The COVID-19 pandemic has exposed the vulnerability of global production networks (GPNs). Throughout the pandemic, GPNs have experienced disruptions as manufacturing facilities have closed and consumers have been placed under lockdown. The impacts of such disruption have led to the reduction in wages and unemployment of millions of factory workers across South and Southeast Asia, many of whom are migrants. In Thailand, migrant workers were amongst the first to lose their jobs as companies sought to cut costs. The widespread employment of migrant workers has further implications because it means that the impacts of such disruption extend not just to the factories in which goods are made, but also to the places of origin from which migrants are drawn, to which they often send their earnings, and to which they will often later return.
Myanmar migrants employed in Thailand’s manufacturing sector are not only contending with the impacts of the pandemic on their work and everyday lives, but also with the effects of political unrest in their country of origin. On February 1, 2021, the Myanmar military staged a coup based on the claim that there was electoral fraud during the November 2020 national election. These events, the COVID-19 pandemic and 2021 Myanmar coup, raise questions around how pandemic and political crises intersect with GPNs to create new forms of inclusion and exclusion for migrant labour. It also raises questions around how migrant workers themselves are renegotiating the terms of their engagement with GPNs. Doctoral Candidate Carli Melo will explore these questions through a case study of Myanmar migrants employed in a global manufacturing production network in Thailand.
Samut Sakhon Province in central Thailand is the research site for this project as it is a significant site of Myanmar migrant labour, export-oriented manufacturing industries, and COVID-19 disruptions. Of the estimated 660,000 migrant workers in Samut Sakhon, 400,000 are Myanmar nationals. In addition, the province is home to one of the world’s largest seafood processing industries, which employs an estimated 400,000 migrants.Thailand’s seafood processing sector has experienced pandemic disruptions as COVID-19 infections spread amongst migrant factory workers in Samut Sakhon in December 2020, sparking the country’s second wave of the pandemic.
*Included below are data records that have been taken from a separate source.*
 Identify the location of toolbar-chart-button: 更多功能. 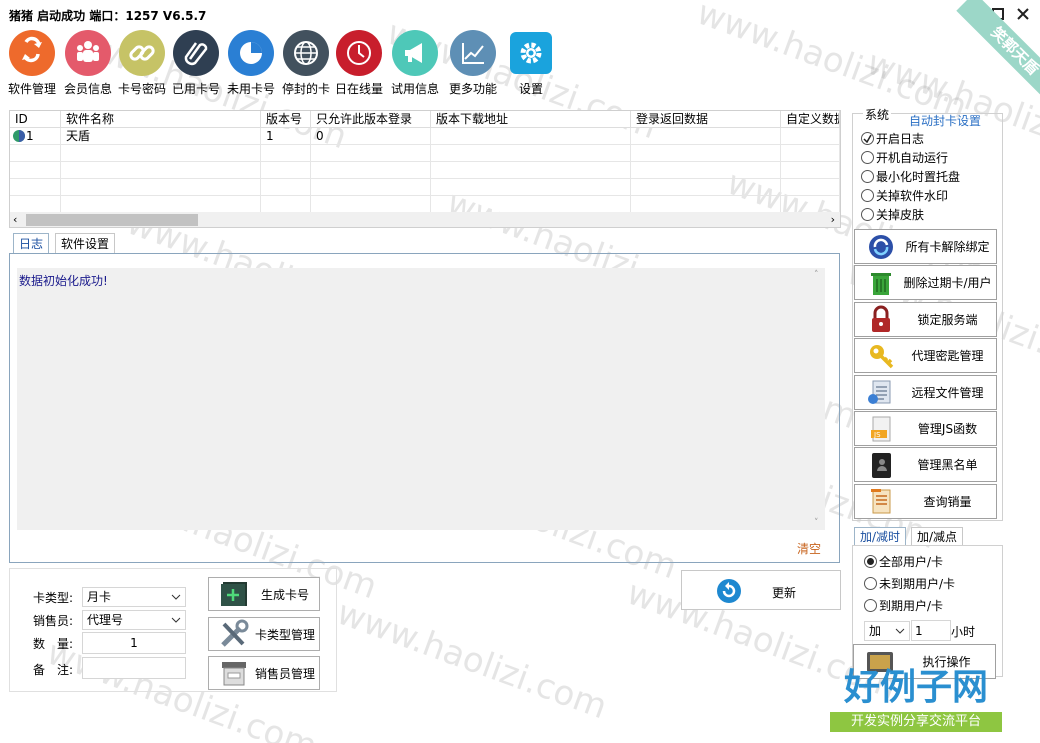
(473, 63).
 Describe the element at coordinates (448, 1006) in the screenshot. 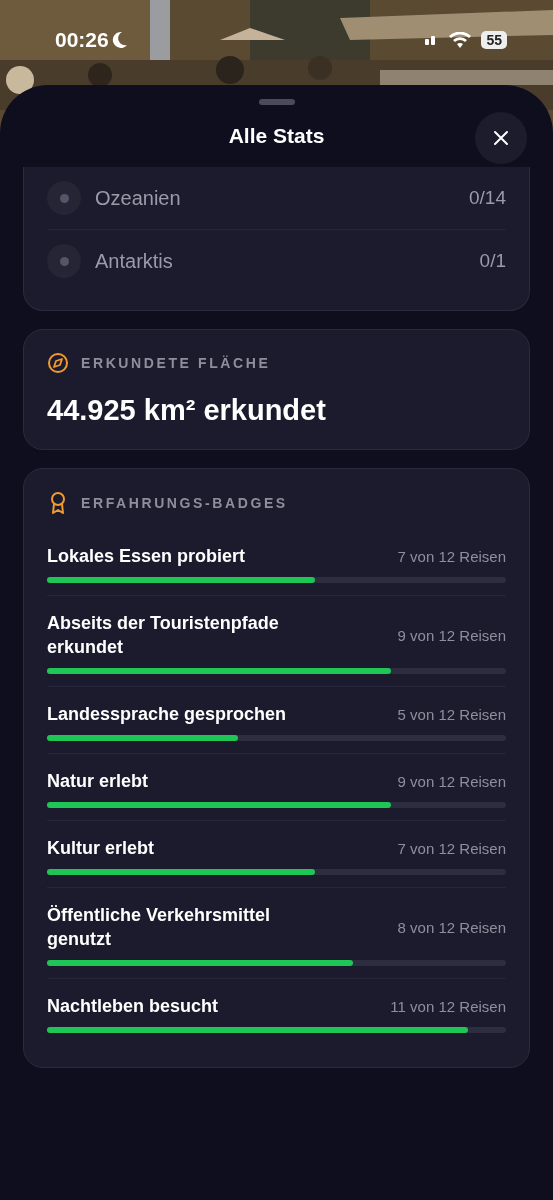

I see `badge-count: 11 von 12 Reisen` at that location.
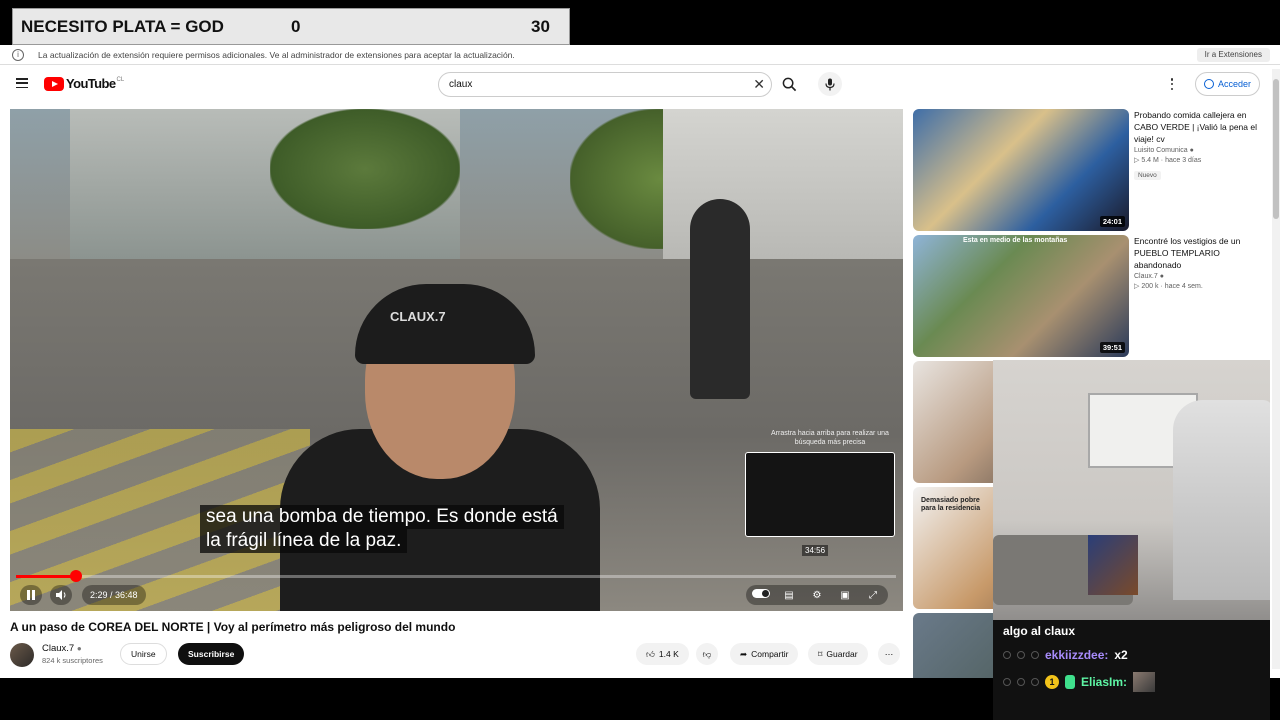  I want to click on bits-badge-icon, so click(1070, 682).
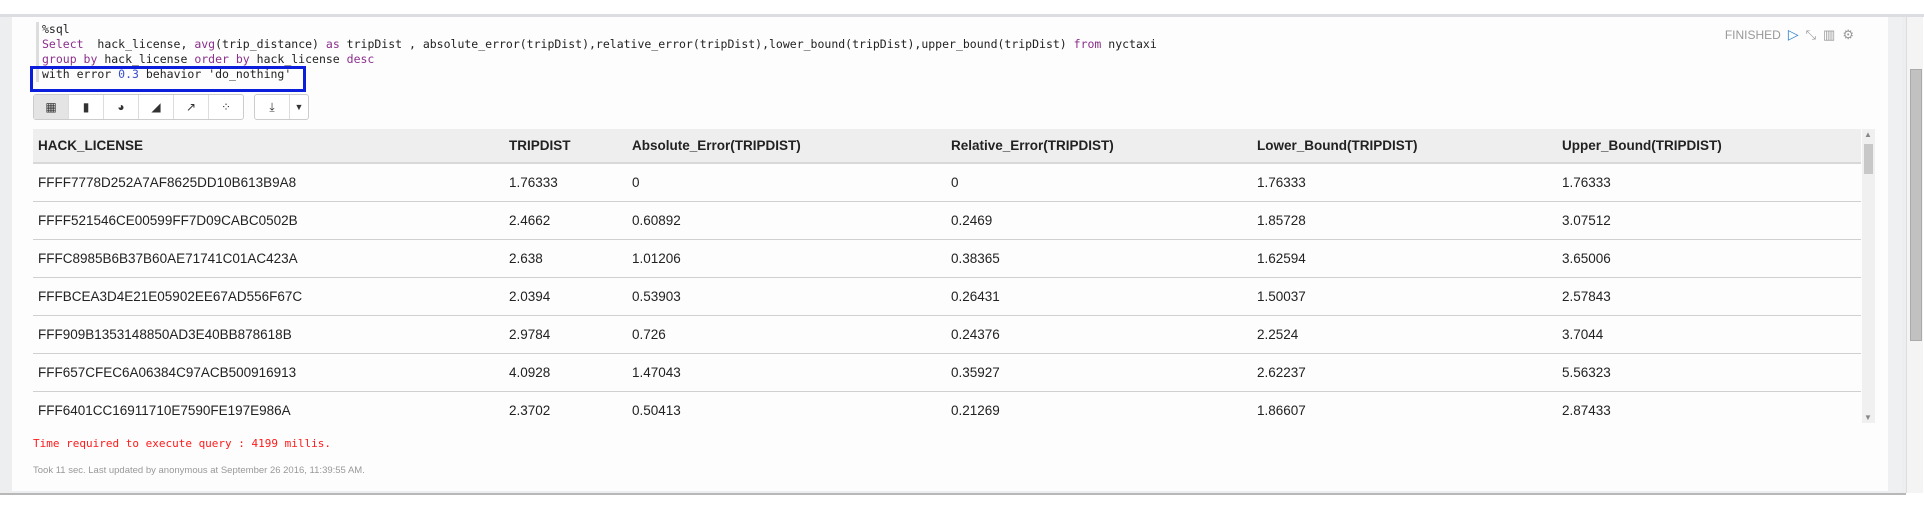 This screenshot has width=1924, height=513. What do you see at coordinates (56, 29) in the screenshot?
I see `code-token: %sql` at bounding box center [56, 29].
The COVID-19 outbreak in Samut Sakhon, along with subsequent pandemic management regulations, have had adverse effects on the inclusion of migrant workers in global seafood processing production networks.
Drawing on scholarship within the sub-disciplines of economic geography, labour geography, feminist geography, and feminist political economy, Carli seeks to contribute to analyses addressing the “inclusionary bias” (Bair & Werner, 2011) within GPN literature by exploring the ways in which crises produce moments of inclusion and exclusion for migrant labour. She also strives to expand understandings of GPNs and labour agency by studying the ways in which workers’ agency is embedded in and conditioned by social and cultural relations and practices that are (re)produced at the scale of the household and community, and the more extensive transnational family geographies that GPNs involve.
To do so, Carli is conducting ten months of field research in Thailand. Specifically, she is interviewing Myanmar migrants employed and previously employed in Samut Sakhon’s seafood processing industry; members of migrant interviewees’ families in Myanmar; and representatives of government agencies, private firms, industry associations, civil society organizations, and labour unions. Carli is also observing migrant support organizations’ daily operations and public spaces where migrant workers are active, including at community events, outdoor markets, and labour actions such as strikes.
Carli’s research emerges from years of working with the Mekong Migration Network (MMN) –
a network of over 40 civil society organizations from across mainland Southeast Asia working to promote and protect the rights of migrant workers and their families. For her doctoral research, Carli will collaborate with members of MMN to conduct research and produce outputs that directly support their efforts to address inequities in the GPN model that continue to leave millions of migrants and their families unprotected against pandemic and political crises.
Carli Melo is a Ph.D. candidate in Geography at York University’s Faculty of Environmental and Urban Change. Her dissertation is under the supervision of Professors Philip Kelly and Peter Vandergeest, and funded by a SSHRC Canada Graduate Scholarship and YCAR awards. Carli holds a Master’s degree in Planning from the University of Toronto and an Honours Bachelor’s degree in International Development Studies from McGill University. Carli worked as a project coordinator with the Mekong Migration Network (MMN) from 2016 to 2019. Since July 2021, she has been working as a research consultant for MMN while completing her doctoral studies.